Apitherapy Treatment Columbia SC
Cardiology, Internal Medicine, Cardiovascular Disease
Spring Valley Family Practice
The Buzz on Bee Therapy
By Kristin Bjornsen
Kathleen Miller, of Albuquerque, New Mexico, opened the bee box and with long-handled tweezers, removed a buzzing bee. She softly pressed its hind end on her knee. The bee stung her. At the time, says Miller, “I thought, This is wacko—plus, I’m killing an animal I love. What am I doing?”
But what she was doing was apitherapy, a form of medicine people in Egypt, Greece, and China have practiced for more than 5,000 years. Apitherapy uses bee venom, as well as pollen, honey, and other hive products, to prevent or treat illness and injuries. “Globally, it’s a huge system of medicine, especially in Asia, Europe, the Middle East, and South America, where even many MDs sting their patients,” says Frederique Keller, LAc, apitherapist, acupuncturist, and president of the American Apitherapy Society (AAS), headquartered in Centerport, New York. “The United States is way behind.” Here, although apitherapists can get “certificates of knowledge” by attending the AAS Charles Mraz Apitherapy Course and Conference, no formal certification or sanctioning exists, much like homeopathy.
But that’s changing, says Keller, with a growing number of physicians, acupuncturists, and everyday people embracing apitherapy as a treatment for conditions such as rheumatoid arthritis, osteoarthritis, shingles, tendonitis, gout, carpal tunnel syndrome, Lou Gehrig’s disease, fibromyalgia, painful scars and burns, multiple sclerosis (MS), and Lyme disease. With venom therapy, you can either go to an apitherapist—who will use live bees or injectable bee venom (only doctors can perform the latter)—or do it yourself after learning the techniques.

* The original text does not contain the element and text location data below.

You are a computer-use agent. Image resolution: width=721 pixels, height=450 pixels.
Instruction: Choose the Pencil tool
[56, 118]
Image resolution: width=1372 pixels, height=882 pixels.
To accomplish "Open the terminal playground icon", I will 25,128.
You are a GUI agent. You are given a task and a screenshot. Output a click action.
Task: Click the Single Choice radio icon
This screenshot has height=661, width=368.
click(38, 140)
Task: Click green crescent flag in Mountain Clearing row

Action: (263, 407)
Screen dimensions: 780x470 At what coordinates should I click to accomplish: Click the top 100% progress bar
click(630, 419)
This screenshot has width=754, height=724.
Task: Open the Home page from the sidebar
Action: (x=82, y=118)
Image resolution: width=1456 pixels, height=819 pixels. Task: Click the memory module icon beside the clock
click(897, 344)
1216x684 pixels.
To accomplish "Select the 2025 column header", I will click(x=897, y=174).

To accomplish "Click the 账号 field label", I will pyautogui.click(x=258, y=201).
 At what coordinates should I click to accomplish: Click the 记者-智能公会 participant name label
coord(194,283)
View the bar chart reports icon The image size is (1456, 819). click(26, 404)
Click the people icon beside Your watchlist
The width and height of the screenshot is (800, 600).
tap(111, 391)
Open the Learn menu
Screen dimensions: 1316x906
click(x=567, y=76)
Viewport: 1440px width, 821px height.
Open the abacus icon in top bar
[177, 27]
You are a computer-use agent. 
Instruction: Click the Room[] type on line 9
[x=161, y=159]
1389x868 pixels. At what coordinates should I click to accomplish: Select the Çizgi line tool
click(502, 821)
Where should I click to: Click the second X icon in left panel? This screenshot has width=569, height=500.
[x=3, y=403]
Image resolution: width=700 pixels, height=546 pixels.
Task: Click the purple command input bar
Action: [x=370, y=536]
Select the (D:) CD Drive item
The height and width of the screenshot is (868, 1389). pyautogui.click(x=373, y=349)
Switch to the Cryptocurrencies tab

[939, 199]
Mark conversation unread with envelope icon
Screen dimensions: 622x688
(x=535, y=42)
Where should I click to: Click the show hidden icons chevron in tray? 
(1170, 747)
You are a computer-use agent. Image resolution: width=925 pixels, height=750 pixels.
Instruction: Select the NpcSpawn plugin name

Miller, 59, turned to bee venom, which has strong anti-inflammatory and pain-relieving properties, for an arthritic and damaged knee. A world-class marathon runner in the ’80s, she placed fifth at the 1980 Boston Marathon. The pavement pounding pulverized her right knee, however, and in 1990, she tore the cartilage in the already weakened knee while rock climbing. She underwent surgery almost immediately and was running a month later. But in 1991, she tore cartilage again, this time while swimming. Once more, Miller had surgery, “completely unsuccessfully,” she says. For whatever reason, “my knee stayed in a postoperative condition: incredibly red, hot, swollen, and painful.” A pediatric nurse practitioner, she would immediately dive for a chair to take a patient’s history. At parties, standing around chatting tortured her. And every day, from 1992 to 1996, she took the maximum dosage of ibuprofen or other nonsteroidal anti-inflammatory drugs with little relief. She tried a third surgery, as well as acupuncture and myofascial relief techniques. No luck. “Those years were miserable,” says Miller. “I was begging for a knee replacement even though I was only 47 years old.”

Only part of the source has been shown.